▶ Recorded information

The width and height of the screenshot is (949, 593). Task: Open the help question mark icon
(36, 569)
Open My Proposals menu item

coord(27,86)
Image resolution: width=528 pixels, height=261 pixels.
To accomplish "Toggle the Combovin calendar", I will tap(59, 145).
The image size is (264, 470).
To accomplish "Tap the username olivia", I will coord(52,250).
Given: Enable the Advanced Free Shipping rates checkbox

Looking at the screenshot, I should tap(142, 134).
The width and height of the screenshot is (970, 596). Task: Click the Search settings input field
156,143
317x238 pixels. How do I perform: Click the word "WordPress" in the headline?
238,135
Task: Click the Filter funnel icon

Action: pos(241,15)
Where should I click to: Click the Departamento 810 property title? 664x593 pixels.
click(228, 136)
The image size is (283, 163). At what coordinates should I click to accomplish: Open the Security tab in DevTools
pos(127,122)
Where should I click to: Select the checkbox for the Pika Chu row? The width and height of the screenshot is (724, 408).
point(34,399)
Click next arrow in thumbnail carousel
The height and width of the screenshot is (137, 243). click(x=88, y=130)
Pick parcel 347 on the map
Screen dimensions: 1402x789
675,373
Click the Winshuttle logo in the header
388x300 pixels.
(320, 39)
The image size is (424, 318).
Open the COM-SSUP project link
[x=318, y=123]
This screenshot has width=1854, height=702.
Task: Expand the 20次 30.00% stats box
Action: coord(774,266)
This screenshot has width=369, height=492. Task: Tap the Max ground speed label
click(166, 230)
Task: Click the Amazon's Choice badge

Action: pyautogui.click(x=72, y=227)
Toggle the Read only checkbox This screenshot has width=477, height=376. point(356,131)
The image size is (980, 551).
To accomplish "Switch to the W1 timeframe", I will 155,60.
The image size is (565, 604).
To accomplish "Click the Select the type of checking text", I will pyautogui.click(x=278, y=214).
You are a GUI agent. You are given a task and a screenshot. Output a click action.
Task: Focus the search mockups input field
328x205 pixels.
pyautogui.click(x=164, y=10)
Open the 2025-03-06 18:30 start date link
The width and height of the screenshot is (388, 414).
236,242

▶ What to produce
Quote every line from the beginning of the entries up to and including the line that contains "Image resolution: width=528".

▶ The completed task
The width and height of the screenshot is (949, 593). Task: Open the help question mark icon
(36, 569)
Open My Proposals menu item

coord(27,86)
Image resolution: width=528 pixels, height=261 pixels.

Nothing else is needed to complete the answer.